The following words, written by Justice Scalia for seven members of the Supreme Court in today's Crawford v. Washington decision, will — if taken seriously — lob a hand grenade into many regions of Constitutional interpretation. As one who believes that balancing tests are indeed swallowing the Constitution (this is deep into the territory where left libertarian-leaning people meet right-libertarian leading people — a zone I only frequent rather than residing in) I think this has the potential to be a wonderful and transformative tonic for much of what ails constitutional doctrine:

By replacing categorical constitutional guarantees with open-ended balancing tests, we do violence to their design. Vague standards are manipulable, and, while that might be a small concern in run-of-the-mill assault prosecutions like this one, the Framers had an eye toward politically charged cases like Raleigh’s—great state trials where the impartiality of even those at the highest levels of the judiciary might not be so clear.

Of course, it could also lead to disaster if the bright lines get drawn in the wrong places…

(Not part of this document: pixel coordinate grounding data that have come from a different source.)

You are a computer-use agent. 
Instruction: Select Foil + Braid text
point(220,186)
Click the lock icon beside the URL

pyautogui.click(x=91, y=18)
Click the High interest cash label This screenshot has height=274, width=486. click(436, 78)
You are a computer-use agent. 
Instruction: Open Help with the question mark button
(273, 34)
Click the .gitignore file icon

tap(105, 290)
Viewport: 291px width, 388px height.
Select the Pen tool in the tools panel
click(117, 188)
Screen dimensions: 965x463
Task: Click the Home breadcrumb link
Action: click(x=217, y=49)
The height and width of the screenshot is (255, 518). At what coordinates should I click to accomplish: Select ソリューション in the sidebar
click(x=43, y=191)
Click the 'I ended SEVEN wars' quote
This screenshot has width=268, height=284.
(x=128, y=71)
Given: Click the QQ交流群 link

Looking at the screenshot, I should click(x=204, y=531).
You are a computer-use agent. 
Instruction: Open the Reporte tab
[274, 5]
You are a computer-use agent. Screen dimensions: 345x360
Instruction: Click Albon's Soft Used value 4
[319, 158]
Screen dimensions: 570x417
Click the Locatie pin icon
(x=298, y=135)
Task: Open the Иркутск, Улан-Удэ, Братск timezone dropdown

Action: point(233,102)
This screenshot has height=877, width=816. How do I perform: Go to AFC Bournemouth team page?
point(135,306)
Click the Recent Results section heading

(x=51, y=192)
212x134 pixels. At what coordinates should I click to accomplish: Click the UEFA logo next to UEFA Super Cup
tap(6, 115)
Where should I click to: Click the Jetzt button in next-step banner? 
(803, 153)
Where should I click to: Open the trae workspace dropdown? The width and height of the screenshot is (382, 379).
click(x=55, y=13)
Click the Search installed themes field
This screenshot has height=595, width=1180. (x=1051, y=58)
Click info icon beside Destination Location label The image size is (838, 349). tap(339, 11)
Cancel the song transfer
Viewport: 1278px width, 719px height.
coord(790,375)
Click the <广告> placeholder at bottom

It will be absolutely fascinating to see whether and how this principle is applied in all the upcomong cases in which the government claims various exceptions to ordinary rules of criminal and constitutional procedure in order to fight the War on Terror. (I can already imagine an out for the monarchist tendency on the Court, however: treat something as an 'exception' or a 'special case' and it's not a 'balancing' issue.)

Incidentally, the underlying decision in Crawford — that the Confrontation Clause should be interpreted strictly and thus should exclude most types of hearsay — is pretty incendiary too, as it overrules almost 25 years of contrary Supreme Court precedent, if not more.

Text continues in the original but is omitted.